Anyone know what “I’m three times seven” means?
by jd4au on Sep 10, 2009 10:23 AM EDT reply actions
Rusty’s reaction to whatever Schnelly said after being hit must have been hilarious, given his reaction just after the 0:22 mark. My guess is it was something about the mother of the player who knocked him down, and how she hit harder. [sigh] We’ll never know..
by Cochese on Sep 10, 2009 10:52 AM EDT reply actions
Say what you will about Ruby Tuesday, but they have the best salad bar in their price range. Ever see a salad bar in an Applebee’s or a TGI Fridays? I rest my case.
by wfguiteau on Sep 10, 2009 10:59 AM EDT reply actions
@Cochese@4:
Schnelly gave her “the raccoon trick.”
It involves a mask…
by King Cockfight on Sep 10, 2009 11:11 AM EDT reply actions
I’m tempted to say that Patchen could use waffles as a bulk-builder, but after seeing how well they’ve worked for Jacory Harris, I might need to see more data.
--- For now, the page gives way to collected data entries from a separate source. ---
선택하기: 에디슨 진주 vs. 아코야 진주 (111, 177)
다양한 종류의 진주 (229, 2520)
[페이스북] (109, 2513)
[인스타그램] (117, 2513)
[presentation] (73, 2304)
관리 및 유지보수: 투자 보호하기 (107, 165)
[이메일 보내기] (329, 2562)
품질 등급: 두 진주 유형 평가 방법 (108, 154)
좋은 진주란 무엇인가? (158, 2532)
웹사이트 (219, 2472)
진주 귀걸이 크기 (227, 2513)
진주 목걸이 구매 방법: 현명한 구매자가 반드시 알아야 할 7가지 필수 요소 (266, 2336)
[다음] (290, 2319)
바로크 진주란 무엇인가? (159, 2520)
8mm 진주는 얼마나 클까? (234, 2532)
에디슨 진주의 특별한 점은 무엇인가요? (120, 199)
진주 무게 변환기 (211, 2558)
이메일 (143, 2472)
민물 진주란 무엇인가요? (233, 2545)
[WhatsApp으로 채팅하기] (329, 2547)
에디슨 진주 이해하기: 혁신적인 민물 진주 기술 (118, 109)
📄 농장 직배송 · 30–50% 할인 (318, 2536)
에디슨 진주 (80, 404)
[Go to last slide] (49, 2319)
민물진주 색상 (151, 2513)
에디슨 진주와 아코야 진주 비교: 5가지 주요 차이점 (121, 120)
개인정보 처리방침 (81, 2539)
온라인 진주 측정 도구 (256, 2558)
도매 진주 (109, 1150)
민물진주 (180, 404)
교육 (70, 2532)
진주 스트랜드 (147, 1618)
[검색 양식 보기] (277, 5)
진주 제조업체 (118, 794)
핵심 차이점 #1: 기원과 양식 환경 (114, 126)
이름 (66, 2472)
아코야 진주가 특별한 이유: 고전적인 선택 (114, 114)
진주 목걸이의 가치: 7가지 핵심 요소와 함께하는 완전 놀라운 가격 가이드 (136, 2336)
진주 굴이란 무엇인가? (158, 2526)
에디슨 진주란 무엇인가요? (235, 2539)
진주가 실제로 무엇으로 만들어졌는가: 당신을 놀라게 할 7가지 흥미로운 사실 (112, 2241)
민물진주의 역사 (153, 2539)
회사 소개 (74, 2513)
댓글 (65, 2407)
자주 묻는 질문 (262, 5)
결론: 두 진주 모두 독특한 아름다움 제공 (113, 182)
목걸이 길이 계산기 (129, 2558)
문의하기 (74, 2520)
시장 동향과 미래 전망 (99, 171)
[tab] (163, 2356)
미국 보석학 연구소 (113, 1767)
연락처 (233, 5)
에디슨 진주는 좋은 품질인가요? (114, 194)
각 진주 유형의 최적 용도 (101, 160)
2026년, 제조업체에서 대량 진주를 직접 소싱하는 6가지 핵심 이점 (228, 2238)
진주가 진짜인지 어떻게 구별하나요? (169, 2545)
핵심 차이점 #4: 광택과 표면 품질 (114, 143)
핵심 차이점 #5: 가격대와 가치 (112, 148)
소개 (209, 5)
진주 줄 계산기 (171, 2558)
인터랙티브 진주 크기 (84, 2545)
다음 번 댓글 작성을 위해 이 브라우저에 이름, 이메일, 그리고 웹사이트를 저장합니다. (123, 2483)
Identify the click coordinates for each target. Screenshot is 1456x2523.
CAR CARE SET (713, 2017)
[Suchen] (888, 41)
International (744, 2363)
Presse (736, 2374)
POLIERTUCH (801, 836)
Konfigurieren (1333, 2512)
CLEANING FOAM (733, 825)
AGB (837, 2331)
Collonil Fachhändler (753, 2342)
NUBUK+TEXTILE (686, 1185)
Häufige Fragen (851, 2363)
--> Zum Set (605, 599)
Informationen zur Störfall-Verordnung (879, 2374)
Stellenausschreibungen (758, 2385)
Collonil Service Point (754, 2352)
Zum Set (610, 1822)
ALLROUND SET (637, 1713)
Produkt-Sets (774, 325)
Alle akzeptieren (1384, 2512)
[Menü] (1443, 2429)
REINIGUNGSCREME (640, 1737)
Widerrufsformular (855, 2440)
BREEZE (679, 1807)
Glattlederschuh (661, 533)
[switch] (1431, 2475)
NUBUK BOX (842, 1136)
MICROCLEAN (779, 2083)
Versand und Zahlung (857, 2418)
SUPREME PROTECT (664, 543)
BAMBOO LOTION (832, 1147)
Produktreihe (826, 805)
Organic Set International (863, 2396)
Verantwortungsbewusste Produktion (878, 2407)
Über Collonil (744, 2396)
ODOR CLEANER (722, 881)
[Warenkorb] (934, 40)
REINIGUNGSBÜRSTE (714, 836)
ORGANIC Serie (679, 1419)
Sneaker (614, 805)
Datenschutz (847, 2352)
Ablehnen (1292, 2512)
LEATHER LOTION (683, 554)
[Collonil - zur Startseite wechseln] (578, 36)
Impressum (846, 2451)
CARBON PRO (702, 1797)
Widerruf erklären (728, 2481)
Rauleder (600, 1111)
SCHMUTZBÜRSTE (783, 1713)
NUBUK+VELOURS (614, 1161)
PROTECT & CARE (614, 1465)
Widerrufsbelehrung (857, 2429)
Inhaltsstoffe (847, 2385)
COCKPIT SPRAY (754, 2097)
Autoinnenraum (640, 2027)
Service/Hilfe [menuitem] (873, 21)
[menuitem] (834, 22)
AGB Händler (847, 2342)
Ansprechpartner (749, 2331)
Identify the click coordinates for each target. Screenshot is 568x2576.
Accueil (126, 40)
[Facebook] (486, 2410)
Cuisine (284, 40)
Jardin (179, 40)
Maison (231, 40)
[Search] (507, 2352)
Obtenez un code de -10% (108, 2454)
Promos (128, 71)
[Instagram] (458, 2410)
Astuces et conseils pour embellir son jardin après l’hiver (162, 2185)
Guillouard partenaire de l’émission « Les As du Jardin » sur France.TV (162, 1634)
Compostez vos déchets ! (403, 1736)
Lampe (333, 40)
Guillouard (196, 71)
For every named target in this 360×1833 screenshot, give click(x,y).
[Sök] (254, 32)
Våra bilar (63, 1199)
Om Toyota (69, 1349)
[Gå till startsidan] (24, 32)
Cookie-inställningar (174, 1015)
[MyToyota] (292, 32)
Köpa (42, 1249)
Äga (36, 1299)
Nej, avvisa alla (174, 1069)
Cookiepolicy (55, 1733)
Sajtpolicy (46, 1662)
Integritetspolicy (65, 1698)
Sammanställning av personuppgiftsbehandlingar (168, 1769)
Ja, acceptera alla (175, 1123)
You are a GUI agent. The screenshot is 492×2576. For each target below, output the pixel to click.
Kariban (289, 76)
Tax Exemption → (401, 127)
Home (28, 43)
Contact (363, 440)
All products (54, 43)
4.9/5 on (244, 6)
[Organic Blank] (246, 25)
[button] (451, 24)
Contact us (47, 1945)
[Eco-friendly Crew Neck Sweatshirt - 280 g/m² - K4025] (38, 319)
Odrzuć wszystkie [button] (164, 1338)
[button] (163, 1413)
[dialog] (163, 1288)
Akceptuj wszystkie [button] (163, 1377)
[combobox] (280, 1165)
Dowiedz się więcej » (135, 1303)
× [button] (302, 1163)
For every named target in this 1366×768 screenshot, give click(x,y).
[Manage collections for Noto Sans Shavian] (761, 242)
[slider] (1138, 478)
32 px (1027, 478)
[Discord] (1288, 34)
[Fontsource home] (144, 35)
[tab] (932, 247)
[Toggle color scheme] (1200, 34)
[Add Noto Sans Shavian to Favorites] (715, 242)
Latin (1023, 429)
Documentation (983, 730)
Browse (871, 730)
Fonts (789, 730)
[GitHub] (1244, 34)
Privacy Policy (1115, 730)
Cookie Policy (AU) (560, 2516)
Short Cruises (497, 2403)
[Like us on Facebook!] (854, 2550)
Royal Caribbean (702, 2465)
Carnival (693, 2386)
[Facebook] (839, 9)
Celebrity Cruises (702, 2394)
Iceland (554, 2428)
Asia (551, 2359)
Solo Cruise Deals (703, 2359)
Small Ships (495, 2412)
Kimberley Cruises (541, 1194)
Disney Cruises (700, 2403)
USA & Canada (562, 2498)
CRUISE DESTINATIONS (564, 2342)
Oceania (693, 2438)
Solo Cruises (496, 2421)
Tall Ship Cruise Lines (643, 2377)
by bj on Sep 10, 2009 11:17 AM EDT reply actions
“Voluntary relax mode” means Schnelly absorbs any ambient liquor in the air, making him completely drunk in fewer than 15 seconds. Thanks to the strength of his liver, which has four times the capacity of a normal man, he can return to sobriety in fewer than 7 seconds.
by Harris on Sep 10, 2009 11:32 AM EDT reply actions
Riley Dick-Fingers Cooper will have to do more to impress me this year after all his lazy route running and dropped balls over the seasons.
by Jean Short on Sep 10, 2009 11:57 AM EDT reply actions
“Cooper could have gone and made money playing baseball this fall, but he wanted to play a sport that required effort.”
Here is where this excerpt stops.